Lev Manovich emphasizes that the engineers who developed the methods of using computer-based media (Kay, Engelbart, Nelson and their colleagues) (2) intended not merely to simulate existing media, but to create “a new kind of media with a number of historically unprecedented properties”, “which can be used for learning, discovery, and artistic creation”. (3) Simulation in this sense means the implementation of familiar methods – with new functions added.

It is important to emphasize these new functions: while some of the commands were integrated into the digital toolset as a result of the implementation of existing (analogue) communication techniques in a computer environment, other commands (such as copy, paste, delete, move, switch view) were born already in this environment and can be universally executed in any software and data format.
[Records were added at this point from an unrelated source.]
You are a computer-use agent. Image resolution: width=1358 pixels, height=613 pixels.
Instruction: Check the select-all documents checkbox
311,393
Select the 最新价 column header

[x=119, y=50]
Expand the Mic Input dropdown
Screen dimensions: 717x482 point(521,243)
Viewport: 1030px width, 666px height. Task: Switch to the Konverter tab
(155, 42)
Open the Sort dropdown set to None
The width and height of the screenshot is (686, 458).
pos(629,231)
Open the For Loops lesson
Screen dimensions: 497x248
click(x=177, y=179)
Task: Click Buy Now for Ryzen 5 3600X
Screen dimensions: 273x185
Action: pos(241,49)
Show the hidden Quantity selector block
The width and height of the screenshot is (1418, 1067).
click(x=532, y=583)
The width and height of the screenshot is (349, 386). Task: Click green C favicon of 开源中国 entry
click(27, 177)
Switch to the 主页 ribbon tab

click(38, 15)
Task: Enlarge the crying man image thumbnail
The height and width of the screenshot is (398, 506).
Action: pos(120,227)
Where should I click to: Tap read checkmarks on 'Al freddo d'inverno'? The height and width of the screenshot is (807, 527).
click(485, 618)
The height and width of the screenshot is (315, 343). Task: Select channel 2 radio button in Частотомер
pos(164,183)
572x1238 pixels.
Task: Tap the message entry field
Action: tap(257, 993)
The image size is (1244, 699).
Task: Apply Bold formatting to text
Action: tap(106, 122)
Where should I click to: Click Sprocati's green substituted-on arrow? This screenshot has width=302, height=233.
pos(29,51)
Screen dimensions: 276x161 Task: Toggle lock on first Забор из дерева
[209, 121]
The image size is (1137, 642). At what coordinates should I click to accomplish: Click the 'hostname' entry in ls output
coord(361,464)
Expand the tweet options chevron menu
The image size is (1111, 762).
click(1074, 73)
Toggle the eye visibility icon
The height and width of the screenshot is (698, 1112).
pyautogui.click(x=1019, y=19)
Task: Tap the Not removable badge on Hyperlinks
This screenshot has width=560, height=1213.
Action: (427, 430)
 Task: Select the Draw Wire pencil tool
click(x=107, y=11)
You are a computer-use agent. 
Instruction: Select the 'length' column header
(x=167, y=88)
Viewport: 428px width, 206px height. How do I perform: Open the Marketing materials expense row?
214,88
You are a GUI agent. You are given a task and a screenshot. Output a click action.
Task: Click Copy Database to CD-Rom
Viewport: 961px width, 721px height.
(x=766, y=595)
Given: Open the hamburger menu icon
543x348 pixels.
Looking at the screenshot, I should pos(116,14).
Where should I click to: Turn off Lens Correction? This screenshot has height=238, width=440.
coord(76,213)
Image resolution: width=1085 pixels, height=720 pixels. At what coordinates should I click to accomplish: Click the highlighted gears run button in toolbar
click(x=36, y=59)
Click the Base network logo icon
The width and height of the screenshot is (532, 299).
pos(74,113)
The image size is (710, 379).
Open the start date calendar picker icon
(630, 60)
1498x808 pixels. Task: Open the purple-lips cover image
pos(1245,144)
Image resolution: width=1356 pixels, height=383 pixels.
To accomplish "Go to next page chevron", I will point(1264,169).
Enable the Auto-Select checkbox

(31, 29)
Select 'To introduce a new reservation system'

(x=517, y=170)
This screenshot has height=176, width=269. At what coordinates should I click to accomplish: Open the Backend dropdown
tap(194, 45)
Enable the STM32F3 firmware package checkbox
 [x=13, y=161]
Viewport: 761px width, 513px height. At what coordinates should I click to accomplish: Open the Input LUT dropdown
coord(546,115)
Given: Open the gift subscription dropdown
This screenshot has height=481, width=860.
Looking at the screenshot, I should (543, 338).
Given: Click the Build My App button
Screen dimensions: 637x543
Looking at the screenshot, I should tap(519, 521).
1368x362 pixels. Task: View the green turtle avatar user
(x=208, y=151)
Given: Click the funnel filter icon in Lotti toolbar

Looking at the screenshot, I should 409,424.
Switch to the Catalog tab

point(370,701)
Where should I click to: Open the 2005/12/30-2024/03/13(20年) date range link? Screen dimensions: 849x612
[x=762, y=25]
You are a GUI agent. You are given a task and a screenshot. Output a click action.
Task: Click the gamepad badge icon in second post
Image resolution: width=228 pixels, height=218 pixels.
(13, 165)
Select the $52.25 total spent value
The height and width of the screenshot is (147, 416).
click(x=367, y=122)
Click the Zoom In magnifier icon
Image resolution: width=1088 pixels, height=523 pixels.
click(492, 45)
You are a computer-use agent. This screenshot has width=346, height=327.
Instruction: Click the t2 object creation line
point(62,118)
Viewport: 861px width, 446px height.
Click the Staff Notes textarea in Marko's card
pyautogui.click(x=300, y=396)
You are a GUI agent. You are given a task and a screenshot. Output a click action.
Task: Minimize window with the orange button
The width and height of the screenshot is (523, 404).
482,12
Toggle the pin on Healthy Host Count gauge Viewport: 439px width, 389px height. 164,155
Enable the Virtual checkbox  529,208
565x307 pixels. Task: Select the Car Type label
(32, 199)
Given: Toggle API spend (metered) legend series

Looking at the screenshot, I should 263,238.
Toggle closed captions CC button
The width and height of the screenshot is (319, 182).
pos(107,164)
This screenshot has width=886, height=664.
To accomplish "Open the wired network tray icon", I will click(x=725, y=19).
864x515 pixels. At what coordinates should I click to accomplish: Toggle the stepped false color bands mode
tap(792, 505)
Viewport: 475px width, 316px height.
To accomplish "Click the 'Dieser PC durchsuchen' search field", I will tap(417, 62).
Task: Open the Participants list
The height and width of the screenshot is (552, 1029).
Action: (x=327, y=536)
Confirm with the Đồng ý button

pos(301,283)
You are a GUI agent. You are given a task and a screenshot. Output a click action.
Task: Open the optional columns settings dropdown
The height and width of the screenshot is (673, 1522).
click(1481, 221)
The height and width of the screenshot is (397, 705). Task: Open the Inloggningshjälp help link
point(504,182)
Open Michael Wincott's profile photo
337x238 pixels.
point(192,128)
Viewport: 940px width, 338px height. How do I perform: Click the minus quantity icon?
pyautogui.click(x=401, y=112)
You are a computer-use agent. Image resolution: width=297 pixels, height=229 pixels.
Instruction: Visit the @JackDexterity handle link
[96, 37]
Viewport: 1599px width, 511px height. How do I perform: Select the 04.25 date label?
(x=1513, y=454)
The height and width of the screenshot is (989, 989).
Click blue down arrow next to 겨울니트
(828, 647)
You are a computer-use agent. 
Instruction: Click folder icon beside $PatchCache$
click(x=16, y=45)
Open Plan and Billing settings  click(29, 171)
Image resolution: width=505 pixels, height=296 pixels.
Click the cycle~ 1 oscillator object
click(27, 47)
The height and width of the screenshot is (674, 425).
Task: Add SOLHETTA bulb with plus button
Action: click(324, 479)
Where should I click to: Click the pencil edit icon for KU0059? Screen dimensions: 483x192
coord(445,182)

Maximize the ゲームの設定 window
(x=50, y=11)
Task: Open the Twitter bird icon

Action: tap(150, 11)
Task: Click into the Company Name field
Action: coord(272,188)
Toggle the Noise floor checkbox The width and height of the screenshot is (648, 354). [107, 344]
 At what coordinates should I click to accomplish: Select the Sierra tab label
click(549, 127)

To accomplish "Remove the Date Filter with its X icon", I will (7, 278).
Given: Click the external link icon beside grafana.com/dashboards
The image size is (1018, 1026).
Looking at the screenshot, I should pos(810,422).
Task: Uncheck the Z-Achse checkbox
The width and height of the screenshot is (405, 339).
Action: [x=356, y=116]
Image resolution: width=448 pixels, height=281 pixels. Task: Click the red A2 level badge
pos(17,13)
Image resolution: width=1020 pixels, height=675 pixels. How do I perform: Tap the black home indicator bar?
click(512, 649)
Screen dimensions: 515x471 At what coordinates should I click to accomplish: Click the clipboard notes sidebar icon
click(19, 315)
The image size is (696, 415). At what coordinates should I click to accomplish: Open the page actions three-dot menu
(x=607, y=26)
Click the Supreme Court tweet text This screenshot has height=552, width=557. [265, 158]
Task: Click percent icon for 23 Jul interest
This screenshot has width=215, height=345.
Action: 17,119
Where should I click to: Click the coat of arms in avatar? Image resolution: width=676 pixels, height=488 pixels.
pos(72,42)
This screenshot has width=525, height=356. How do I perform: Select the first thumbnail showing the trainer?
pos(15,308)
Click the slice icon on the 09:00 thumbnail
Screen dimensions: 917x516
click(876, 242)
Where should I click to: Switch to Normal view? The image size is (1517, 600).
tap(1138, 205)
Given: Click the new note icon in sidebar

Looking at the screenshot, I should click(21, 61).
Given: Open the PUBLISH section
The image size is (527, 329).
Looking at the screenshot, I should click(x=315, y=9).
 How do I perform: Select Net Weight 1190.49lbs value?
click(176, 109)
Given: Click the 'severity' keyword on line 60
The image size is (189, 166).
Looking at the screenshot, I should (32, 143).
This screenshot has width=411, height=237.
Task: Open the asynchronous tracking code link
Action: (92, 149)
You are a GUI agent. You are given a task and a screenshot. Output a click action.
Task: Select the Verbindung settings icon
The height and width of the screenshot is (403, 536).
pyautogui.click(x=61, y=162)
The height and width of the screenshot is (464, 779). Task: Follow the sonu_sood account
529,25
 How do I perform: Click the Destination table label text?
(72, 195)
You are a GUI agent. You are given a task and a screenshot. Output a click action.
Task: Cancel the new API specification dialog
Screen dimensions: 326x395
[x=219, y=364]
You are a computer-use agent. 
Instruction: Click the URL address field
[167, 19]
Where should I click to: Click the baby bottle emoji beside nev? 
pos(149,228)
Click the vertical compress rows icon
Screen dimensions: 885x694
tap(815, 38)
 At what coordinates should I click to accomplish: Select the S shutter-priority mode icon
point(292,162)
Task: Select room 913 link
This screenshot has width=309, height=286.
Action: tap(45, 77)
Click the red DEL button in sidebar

According to Manovich, future techniques will be affected just as much as already existing ones, as the sets of commands and the related data formats are brought together in new combinations that were not possible before.

Manovich calls this process hybridization, distinguishing it from multimedia, in the case of which different forms of media appear on a common platform, but they retain their own languages and characteristics. According to Manovich, the process of hybridization is an expansion of possibilities. (4)

All of this can be considered the opposite of the modernist paradigm, dominant in the early 20th century – while back then, the focus of interest was the discovery of unique languages characteristic of each medium, now, the focus is on the compatibility of different languages.

This consistency can be observed with regard to the user interfaces of operating systems and other specialized software. I will take the Macintosh operating system (OS X) as an example (midway between the pioneering Smalltalk developed by the Xerox PARC lab, who were the actual developers of the graphical user interface, and Microsoft Windows, today’s most widespread OS), because it was this company that motivated the development of the most widely used graphic software, and because it has defined the design principles of software development in a documented form from the very beginning. (5)

These design principles cultivated by Apple (keywords: metaphors, mental models, direct manipulation, feedback, consistency, forgiveness, WYSIWYG) (6) define the affordances a given software offers its users.

According to van den Muijsenberg, these affordances are as follows: “operations regardless of the laws of physics, representation through metaphorical objects and processes (simulating a direct interaction through visible feedback and the WYSIWYG), learnability and reversibility”. (7)

Consequently, one of the reasons for simulation is visual feedback in order to make the user sure that the execution of the process has begun and the required result will soon be available.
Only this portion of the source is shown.